• **Texto extraído**
□ □ □

# enterrador trasero



## alinapopi

_pre-equipo enterrador trasero = *pre-equipment for back gravedigger*_

Do you think _gravedigger _works here too or it's only for the proper sens of the word? 
Thank you.


----------



## vicdark

¿De qué estamos hablando? Pareciera ser parte de un apero agrícola. "gravedigger" en este caso no tiene sentido. Más contexto, por favor.


----------



## alinapopi

Tienes razón, vicdark, no había puesto nada de contexto. Efectivamente, se trata de maquinaria agrícola, el problema es que tampoco sé muy bien lo que es el enterrador en español...


----------



## Peter P

Quizás se refiera al aditamento que lleva en la parte trasera del equipo que sirve para surcar, a lo que en inglés se le llama _plow, rooter plow; grub hook._

Saludos.

Peter P.


----------



## alinapopi

No, para surcar no, porque es una cisterna de líquidos...


----------



## coolbrowne

Backhoe in American use. (a _gravedigger_ works at the cemetery digging graves = tumbas )


----------



## alinapopi

Hi, Coolbrowne, and thanks for your answer. I looked in the dictionary and _hoe _is _azada _in Spanish, and it's not what I'm looking for.

Regards,
Alina


----------



## coolbrowne

I am sure it isn't





alinapopi said:


> _hoe _is _azada _in Spanish, and it's not what I'm looking for


You looked up the wrong word.

□ □ □

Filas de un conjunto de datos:
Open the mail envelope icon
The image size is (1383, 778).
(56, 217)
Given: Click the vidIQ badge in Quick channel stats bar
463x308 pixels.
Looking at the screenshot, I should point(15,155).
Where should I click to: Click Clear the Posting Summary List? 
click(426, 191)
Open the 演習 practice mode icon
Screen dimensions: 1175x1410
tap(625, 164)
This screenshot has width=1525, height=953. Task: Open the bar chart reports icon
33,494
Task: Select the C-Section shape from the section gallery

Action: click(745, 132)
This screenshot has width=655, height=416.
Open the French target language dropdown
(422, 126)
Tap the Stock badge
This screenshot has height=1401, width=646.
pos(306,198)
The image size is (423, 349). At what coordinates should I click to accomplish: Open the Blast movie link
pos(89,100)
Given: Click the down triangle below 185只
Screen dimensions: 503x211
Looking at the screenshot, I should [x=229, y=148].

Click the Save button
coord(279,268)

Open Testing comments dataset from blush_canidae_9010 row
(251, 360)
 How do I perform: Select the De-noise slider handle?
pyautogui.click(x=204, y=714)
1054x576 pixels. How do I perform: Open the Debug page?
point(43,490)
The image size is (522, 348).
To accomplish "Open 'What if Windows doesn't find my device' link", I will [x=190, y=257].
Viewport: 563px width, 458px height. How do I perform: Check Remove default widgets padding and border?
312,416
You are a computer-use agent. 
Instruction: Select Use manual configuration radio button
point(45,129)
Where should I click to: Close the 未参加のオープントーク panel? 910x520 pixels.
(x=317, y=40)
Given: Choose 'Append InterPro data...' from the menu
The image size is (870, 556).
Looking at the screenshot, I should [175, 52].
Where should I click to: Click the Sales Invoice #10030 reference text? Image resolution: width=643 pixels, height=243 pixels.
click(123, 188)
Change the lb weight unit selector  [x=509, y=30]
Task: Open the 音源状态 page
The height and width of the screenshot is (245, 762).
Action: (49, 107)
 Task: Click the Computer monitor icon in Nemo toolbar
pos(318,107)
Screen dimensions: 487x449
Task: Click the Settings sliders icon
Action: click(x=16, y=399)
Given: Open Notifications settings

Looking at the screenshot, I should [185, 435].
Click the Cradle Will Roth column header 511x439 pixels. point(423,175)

□ □ □

• **Instrucciones de trabajo**
Prosigue el hilo del foro sobre el «enterrador trasero» a partir de la última intervención.

• **Respuesta del ejercicio**
Do not confuse *hoe*  with *backhoe* 

Regards


----------



## alinapopi

Ok, I thought that, being a composed word... I wasn't right. But _backhoe _is _excavador, pala_, and for a tanker it has no sens. Because _enterrador trasero _is a part of a tanker for liquids. 

What do you think about it?

Thanks again.


----------



## Peter P

Buenos días,

Hay algo bastante confuso en cuanto al término de enterrador trasero en un cisterna, por lo que sugiero que alinapopi mejor nos dé una descripción de qué cosa es, su función y así poder brindar la opción apropiada pues por el camino que vamos este hilo se está enredando más y haremos un nudo que no vamos a poder desatarlo para encontrar el término apropiado. 

Saludos.

Peter P.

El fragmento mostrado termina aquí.